When people return from overseas “some of the harsh realities of being a citizen in this State come to the fore”, he said.
“If you cannot afford it, you cannot drive. The only potential you may have is if you’re facilitated by a relative or a friend who is covered who will allow you to be a named driver on their policy.”
An American woman and her Irish husband, who wish to remain anonymous, decided to move from Chicago to his hometown in Co Clare in 2013. The man had moved to the US in the late 1980s for work.
The couple and their adult children (aged 19 and 21) were together paying almost €10,000 in motor insurance costs in 2016 before deciding they would move back to Chicago earlier this year.
All four secured Irish driving licences when they moved over, while the couple had been driving for about 30 years and had clean American driving licences. While the woman and her husband had their own separate cars for work, insurance companies wouldn’t allow their children be placed as named drivers on either of their policies and they were forced to purchase cars for their children so they could travel to and from college in Limerick.
Insurance vs education
“We were all started as brand new drivers with no ‘no claims’ bonuses and they would not let me add my children as named drivers to a policy. That I just don’t understand at all. We were considered new drivers,” she told The Irish Times.

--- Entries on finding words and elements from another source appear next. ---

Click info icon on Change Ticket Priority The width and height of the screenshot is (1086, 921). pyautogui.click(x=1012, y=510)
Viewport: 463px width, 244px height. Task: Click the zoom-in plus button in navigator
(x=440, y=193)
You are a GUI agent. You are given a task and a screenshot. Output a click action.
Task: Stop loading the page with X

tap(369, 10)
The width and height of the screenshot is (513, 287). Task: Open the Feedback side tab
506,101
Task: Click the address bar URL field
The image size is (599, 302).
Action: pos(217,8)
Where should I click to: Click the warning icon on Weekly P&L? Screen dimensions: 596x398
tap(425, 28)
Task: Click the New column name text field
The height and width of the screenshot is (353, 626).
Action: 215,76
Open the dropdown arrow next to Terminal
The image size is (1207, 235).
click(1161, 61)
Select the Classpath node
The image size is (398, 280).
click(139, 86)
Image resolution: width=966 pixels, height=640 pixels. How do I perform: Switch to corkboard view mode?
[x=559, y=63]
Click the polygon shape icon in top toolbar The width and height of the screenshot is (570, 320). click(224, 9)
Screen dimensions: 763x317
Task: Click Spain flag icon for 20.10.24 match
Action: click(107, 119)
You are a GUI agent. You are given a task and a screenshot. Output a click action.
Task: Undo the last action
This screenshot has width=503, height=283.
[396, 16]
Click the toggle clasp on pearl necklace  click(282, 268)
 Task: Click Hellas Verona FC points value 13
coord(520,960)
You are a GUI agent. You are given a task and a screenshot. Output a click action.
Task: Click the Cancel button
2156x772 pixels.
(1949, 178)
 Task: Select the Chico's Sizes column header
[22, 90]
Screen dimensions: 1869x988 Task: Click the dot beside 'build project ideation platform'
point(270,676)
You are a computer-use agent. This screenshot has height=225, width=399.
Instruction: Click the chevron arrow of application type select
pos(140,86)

While her husband secured motor insurance for €800 last year, the woman’s policy cost €2,000, her 21-year-old daughter’s cost €2,000 and her 19-year-old son’s policy was €4,700.
“Our insurance cost us more than their college education in Ireland,” she said.
“After one year, we started getting the renewal costs, and while mine was staying the same and my husband’s was going down, theirs was going up, despite being accident-free. We said: That’s it!”
While the couple’s son is finishing his degree in Limerick, the rest of the family travelled back to Chicago.
“We loved Ireland, my children loved Ireland, the people were fabulous. But it [motor insurance cost] was the one thing that drove us out of there.”